Industry Beans opened in 2013. Like many of their peers, they are experts in ‘sourcing, roasting and brewing coffee’. Their point of difference is their Instagrammable brunches, that would be too pretty to eat if they weren’t so delicious. The menus are seasonal, and Autumn includes a coffee rubbed wagu burger and a salad of massaged kale, grains, pomegranate, heirloom tomato, compressed pear, and snow pea tendrils.

Even their ‘smashed avocado on toast’ — a staple in Australian cafes — steps it up by adding chevre, charred lemon, beetroot dust, and green tea sea salt. As for the coffee, every two weeks, Industry Beans in Fitzroy introduces a new single origin for filter and espressos. They do cold brews on tap, and a delicious summer treat called the Coffee Bubble Cup. It combines coffee soaked tapioca with cold drip coffee and a house-made concoction of condensed and soy milk that they called ‘consoy’.

Frequently Asked Question About Cafes

What is the most popular cafe in Australia?

The three largest coffee chains in Australia are Gloria Jeans Coffees, Starbucks Coffee and Hudson’s Coffee.

How many cafes are in Melbourne?

Melbourne is known globally for its coffee obsession. It offers more than 2,000 cafés as well as some of the world’s best baristas.

Who owns Melbourne’s biggest cafe groups?

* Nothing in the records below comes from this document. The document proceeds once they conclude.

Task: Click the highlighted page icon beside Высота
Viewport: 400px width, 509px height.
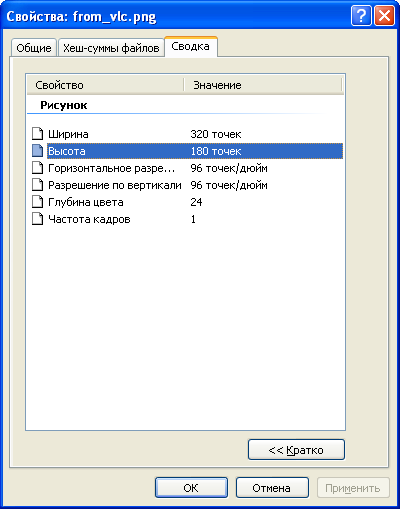Action: point(37,151)
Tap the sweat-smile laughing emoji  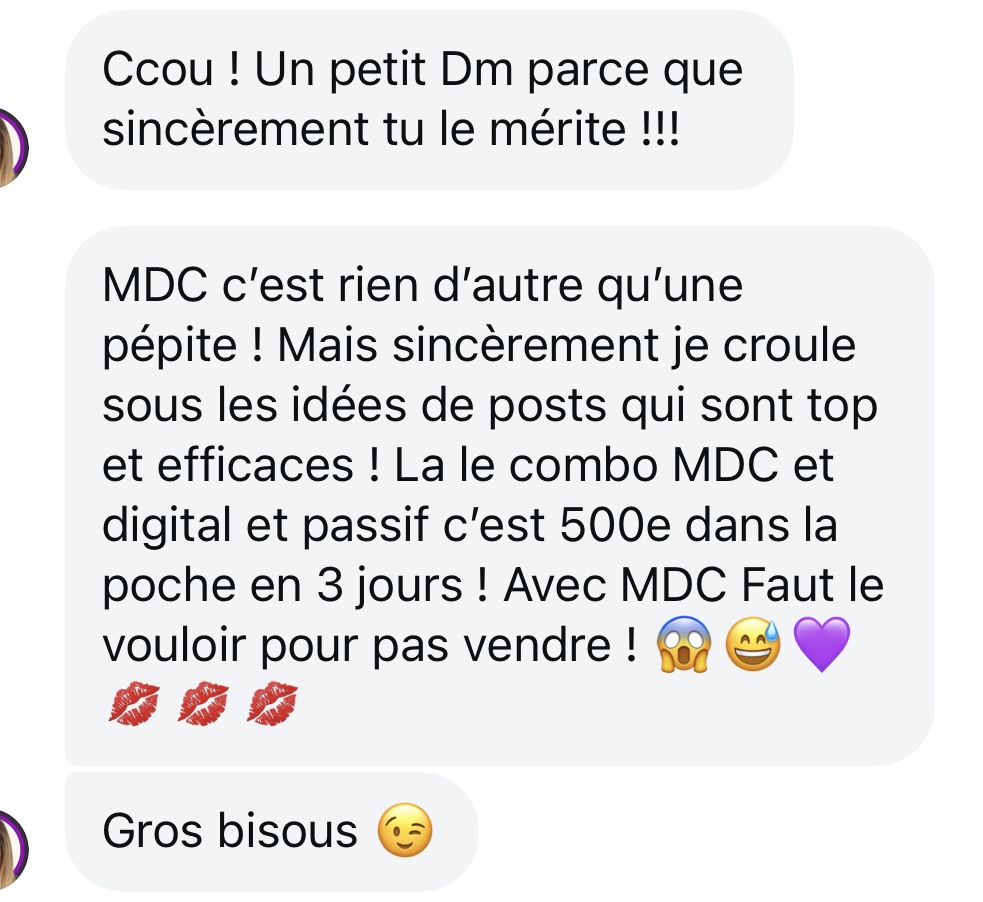[753, 644]
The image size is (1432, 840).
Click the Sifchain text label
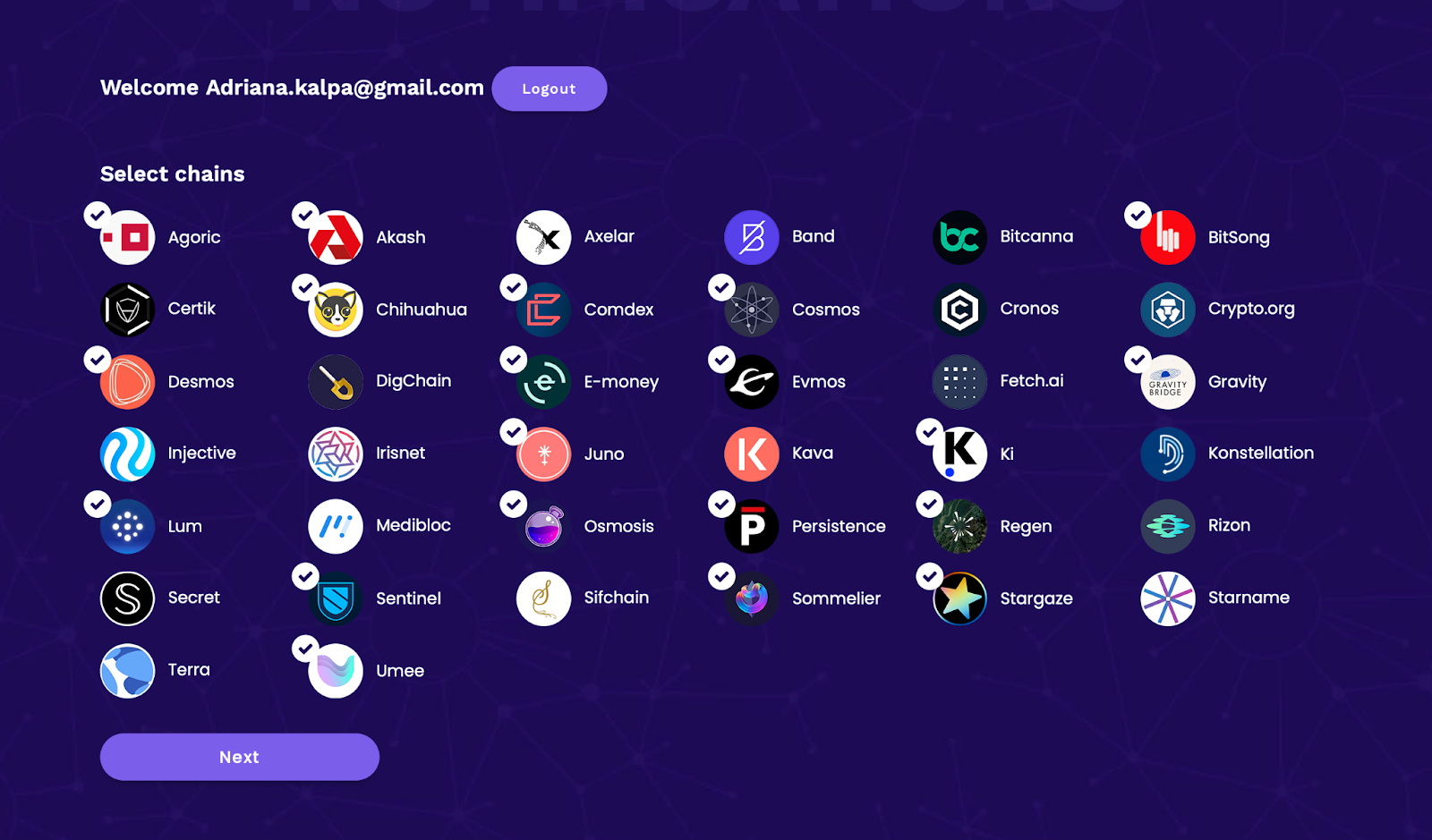click(617, 597)
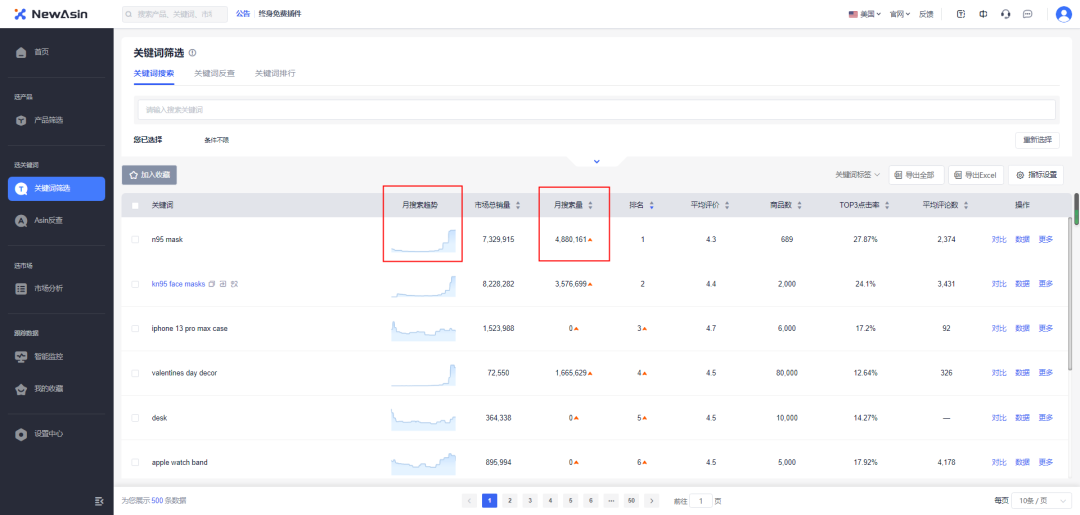Click the Asin反查 sidebar icon
Image resolution: width=1080 pixels, height=515 pixels.
pos(21,220)
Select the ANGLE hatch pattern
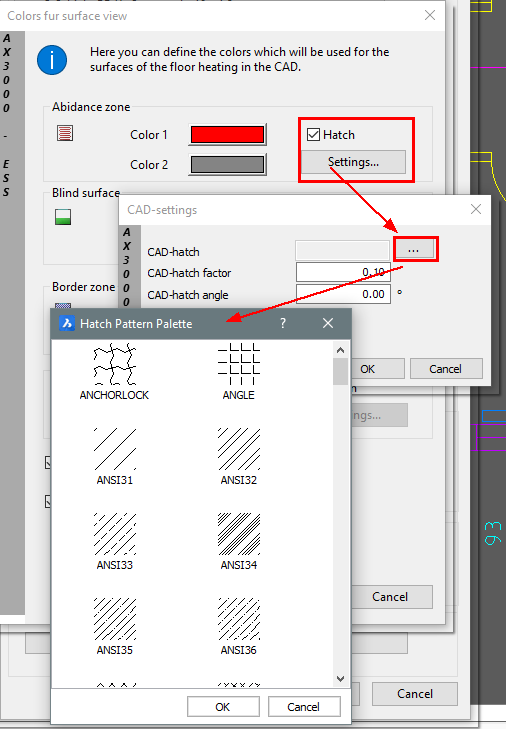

Julien Moussi, with various partners, runs Melbourne’s largest non-franchised cafe group. There are more than a dozen in the family, including Bentwood in Fitzroy, Nelson in Box Hill, Clubhouse in Malvern, six locations of the bakery Juliette, and the forthcoming Vermont General Store.

Why did Starbucks fail in Australia?

Starbucks’s expansion into Australia clearly did not succeed like their other expansions to other developed countries had. This could be explained due to three reasons: advanced local coffee culture, the pace of expansion, and lack of effort to adapt (like they did in China).

Why is Melbourne famous for coffee?

Melbourne’s love affair with coffee can be traced back to the arrival of Italian and Greek immigrants after World War II. As a generation of migrants brought their beloved European-style espresso machines to Melbourne, the espresso boom of the 1950s soon became a way of life.